Supplied data —
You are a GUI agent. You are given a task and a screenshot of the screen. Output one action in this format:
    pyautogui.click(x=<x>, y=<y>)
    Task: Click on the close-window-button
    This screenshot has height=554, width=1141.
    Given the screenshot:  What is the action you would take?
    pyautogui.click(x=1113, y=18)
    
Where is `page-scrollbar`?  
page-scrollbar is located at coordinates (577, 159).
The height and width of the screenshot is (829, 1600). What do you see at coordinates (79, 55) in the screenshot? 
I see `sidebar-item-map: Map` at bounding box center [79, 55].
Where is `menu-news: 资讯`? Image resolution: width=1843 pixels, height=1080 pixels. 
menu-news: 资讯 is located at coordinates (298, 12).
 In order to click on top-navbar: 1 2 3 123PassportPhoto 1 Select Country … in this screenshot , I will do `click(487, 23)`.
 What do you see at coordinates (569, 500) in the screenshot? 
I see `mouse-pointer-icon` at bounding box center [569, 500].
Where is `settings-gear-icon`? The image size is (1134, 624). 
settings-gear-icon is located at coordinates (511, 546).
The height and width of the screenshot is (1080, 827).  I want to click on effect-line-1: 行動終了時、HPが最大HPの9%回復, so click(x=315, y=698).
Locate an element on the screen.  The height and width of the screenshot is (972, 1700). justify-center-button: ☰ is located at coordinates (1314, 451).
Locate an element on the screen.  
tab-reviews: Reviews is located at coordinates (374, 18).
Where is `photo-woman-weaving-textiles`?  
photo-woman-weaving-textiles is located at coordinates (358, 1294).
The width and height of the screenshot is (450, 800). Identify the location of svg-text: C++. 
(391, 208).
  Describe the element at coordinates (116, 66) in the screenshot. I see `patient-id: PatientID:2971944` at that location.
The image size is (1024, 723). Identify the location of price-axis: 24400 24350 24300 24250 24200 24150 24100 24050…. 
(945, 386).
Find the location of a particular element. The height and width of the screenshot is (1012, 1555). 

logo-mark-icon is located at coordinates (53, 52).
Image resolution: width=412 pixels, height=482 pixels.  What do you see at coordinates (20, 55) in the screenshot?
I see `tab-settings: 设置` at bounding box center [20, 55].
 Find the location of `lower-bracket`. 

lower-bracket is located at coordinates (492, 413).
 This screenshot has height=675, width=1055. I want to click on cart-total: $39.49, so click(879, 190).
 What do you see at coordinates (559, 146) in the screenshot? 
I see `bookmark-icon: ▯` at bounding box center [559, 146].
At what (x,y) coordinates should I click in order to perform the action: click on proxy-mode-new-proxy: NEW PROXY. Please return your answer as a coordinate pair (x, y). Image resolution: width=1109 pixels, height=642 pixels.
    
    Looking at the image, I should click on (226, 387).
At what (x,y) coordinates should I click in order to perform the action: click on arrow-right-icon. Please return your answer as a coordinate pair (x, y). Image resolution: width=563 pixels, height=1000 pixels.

Instructions for the task — Convert the items above into a numbered list, starting at the line that contains "coordinates (1314, 451)." and stopping after the line that contains "tab-reviews: Reviews is". Leave out any blank lines.

Task solution —
1. Locate an element on the screen.  The height and width of the screenshot is (972, 1700). justify-center-button: ☰ is located at coordinates (1314, 451).
2. Locate an element on the screen.  
3. tab-reviews: Reviews is located at coordinates (374, 18).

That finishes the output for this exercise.